• _Assigned task 1_: According to the post on Michael Mukasey's death-penalty remarks, why did he hope the six Guantanamo prisoners would not receive the death penalty?
• _Assigned task 2_: Carry on the post about Mukasey's death-penalty remarks, picking up right after its last sentence.

Attorney General Michael Mukasey spoke at the London School of Economics today and surprised the audience with his comments on the application of the death penalty for the 9/11 plotters held at Guantanamo Bay. Given the administration’s support of the death penalty, they probably expected Mukasey to offer the usual justifications for it, especially for terrorists like Khalid Sheikh Mohammed. Mukasey argued instead that the US should not give them the martyrdom they seek, but rather a lifetime of obscure captivity:
U.S. Attorney General Michael Mukasey said on Friday he hoped the six Guantanamo prisoners charged with the September 11 attacks on New York and Washington would not receive the death penalty.
Speaking at the London School of Economics, Mukasey said the death penalty would allow the six, including the self-confessed commander of al Qaeda’s foreign military operations, to portray themselves as victims.
“I hope they don’t get the death penalty — they would see themselves as martyrs,” Mukasey said in response to questions at a talk on Anglo-American law enforcement.
Readers at Hot Air may not know it, but I oppose the death penalty — for normal criminal justice. In my opinion, the justice system makes too many mistakes and the application of the death penalty is too skewed along racial and gender lines to be just, let alone be perceived as justice. It makes martyrs out of people like Mumia Abu Jamal and Stanley “Tookie” Williams, who otherwise would have to rot for their crimes over an entire lifetime — and whose victims would not have to fight for decades before seeing their cases come to closure.
However, I do not oppose it for those who make war on the United States. If we catch Osama bin Laden, I’d volunteer to flip the switch, drop the trap door, or perform the injection. The same is true for those who plotted the 9/11 attacks, and the Khobar Towers bombing, the USS Cole attack, and the bombings of our embassies in Tanzania and Kenya in 1998. They made themselves the enemy of our nation, and that comes with the biggest price tag of them all.

[Saved entries]

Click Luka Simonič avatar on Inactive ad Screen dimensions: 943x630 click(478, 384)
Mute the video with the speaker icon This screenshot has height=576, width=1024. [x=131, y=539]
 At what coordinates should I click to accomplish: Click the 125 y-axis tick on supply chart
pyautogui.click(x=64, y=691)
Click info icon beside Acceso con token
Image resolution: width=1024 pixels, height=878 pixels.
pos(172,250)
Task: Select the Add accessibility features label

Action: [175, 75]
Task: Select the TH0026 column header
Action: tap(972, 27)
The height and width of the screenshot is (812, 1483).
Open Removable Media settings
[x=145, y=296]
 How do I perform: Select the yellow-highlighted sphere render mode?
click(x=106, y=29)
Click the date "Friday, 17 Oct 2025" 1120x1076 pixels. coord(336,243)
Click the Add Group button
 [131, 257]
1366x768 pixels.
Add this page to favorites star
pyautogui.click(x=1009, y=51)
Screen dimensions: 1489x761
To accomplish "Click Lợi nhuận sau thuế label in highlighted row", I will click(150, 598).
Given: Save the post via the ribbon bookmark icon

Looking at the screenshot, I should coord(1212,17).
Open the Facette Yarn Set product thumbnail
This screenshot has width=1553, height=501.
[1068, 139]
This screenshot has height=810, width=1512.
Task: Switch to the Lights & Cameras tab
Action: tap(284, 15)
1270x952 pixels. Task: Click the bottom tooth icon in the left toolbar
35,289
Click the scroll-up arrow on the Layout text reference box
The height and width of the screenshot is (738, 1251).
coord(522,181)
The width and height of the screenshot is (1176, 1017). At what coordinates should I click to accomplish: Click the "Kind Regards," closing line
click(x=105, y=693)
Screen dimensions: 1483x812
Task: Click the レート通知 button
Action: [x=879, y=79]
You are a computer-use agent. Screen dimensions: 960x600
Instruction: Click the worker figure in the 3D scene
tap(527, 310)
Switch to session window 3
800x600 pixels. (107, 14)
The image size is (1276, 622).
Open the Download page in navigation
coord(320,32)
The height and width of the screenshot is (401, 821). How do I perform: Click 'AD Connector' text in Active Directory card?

• _Task output 1_: He said they would see themselves as martyrs.

• _Task output 2_:
That doesn’t mean Mukasey doesn’t have a point. Most of these terrorists, with the possible exception of KSM, entered into this business with the hope of dying at the hands of the enemy, not rotting in prison for 60 years. They want a quick death, followed by a reception in a heaven where women are chattel for their sexual amusement. Without a martyr’s death, they not only will be denied a martyr’s afterlife but be guaranteed a long and miserable existence where they can only see the sun one hour a day. Most of these terrorists are young, and with proper medical care, they could live for decades.
Is there really a fate worse than death? Absolutely, especially for these lunatics. And that, strangely enough, may create more of a deterrent than hanging or lethal injection. If terrorists discover that capture means not a martyr’s death but a literally interminable prison sentence, the jihad may lose some of its luster. Zacarias Moussaoui received a life sentence for his role in al-Qaeda, and as the judge put it, he will “die with a whimper.”
Should we put these mass-murdering maniacs to death? Or should we deny them that which they desire above all, and have them die whimpering as wasted old men, forgotten by all but their jailers? I have to admit, it’s a tough choice.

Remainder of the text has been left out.